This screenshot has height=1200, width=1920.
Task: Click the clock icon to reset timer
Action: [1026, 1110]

***

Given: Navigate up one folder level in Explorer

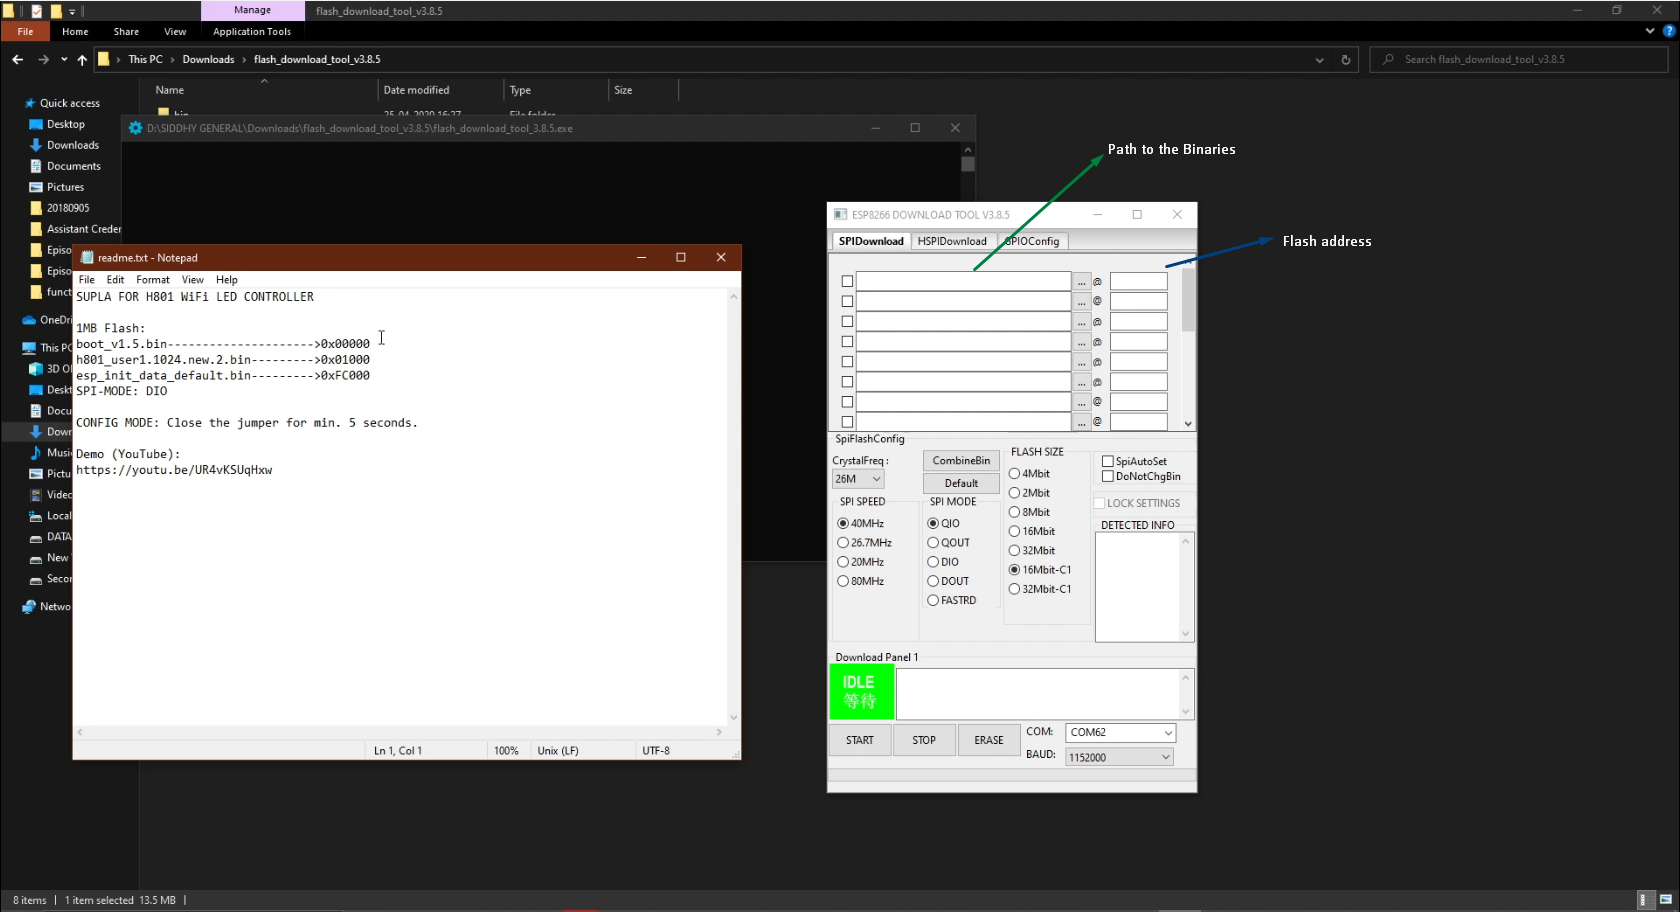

***

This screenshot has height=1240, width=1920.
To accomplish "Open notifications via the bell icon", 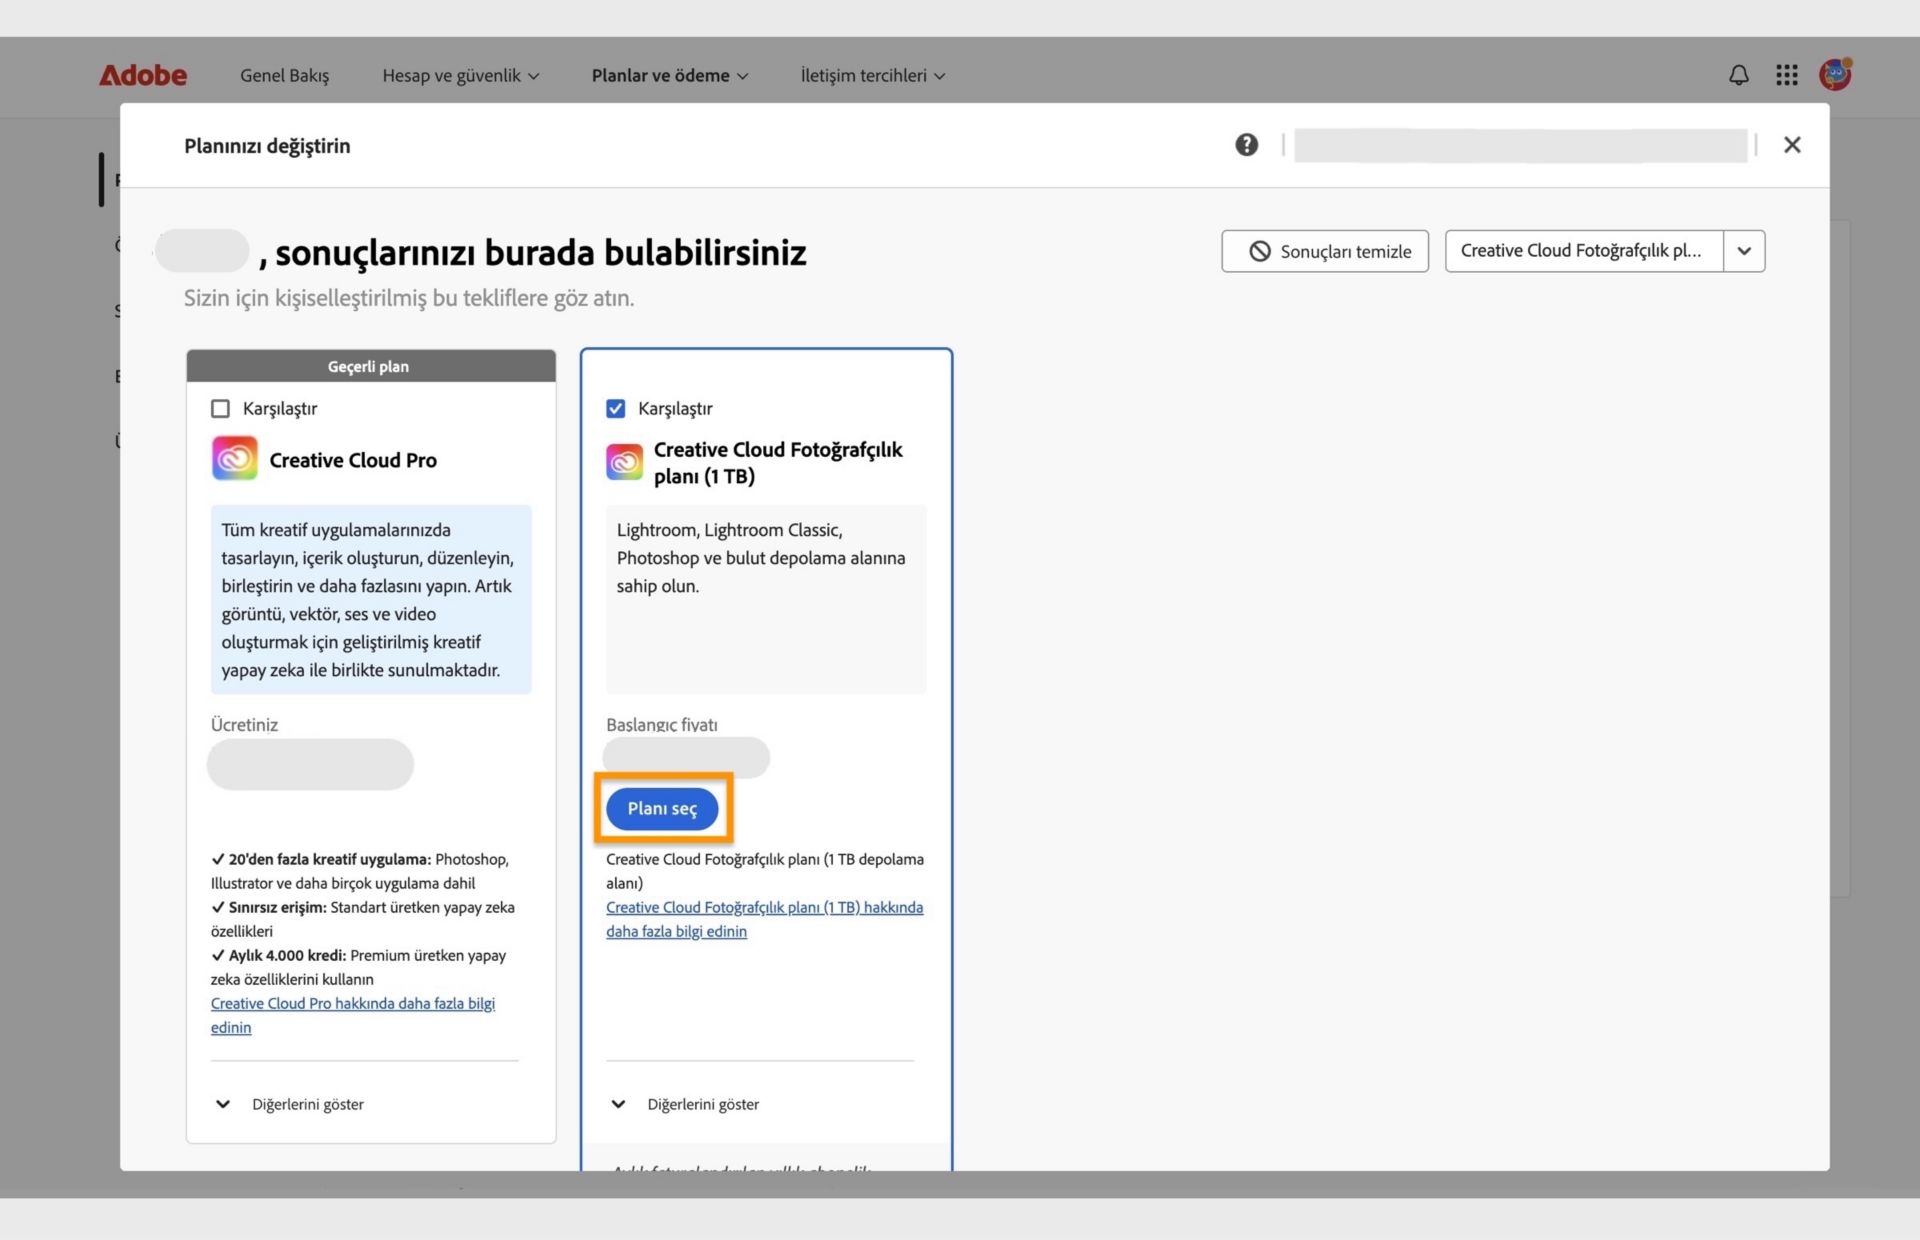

***

Pictures in the entries do not go into the copy. Print only the lines starting at the one containing "This screenshot has height=1240, width=1920." and ending at the one containing "notifications via the", exactly as they appear.

This screenshot has height=1240, width=1920.
To accomplish "Open notifications via the bell icon", 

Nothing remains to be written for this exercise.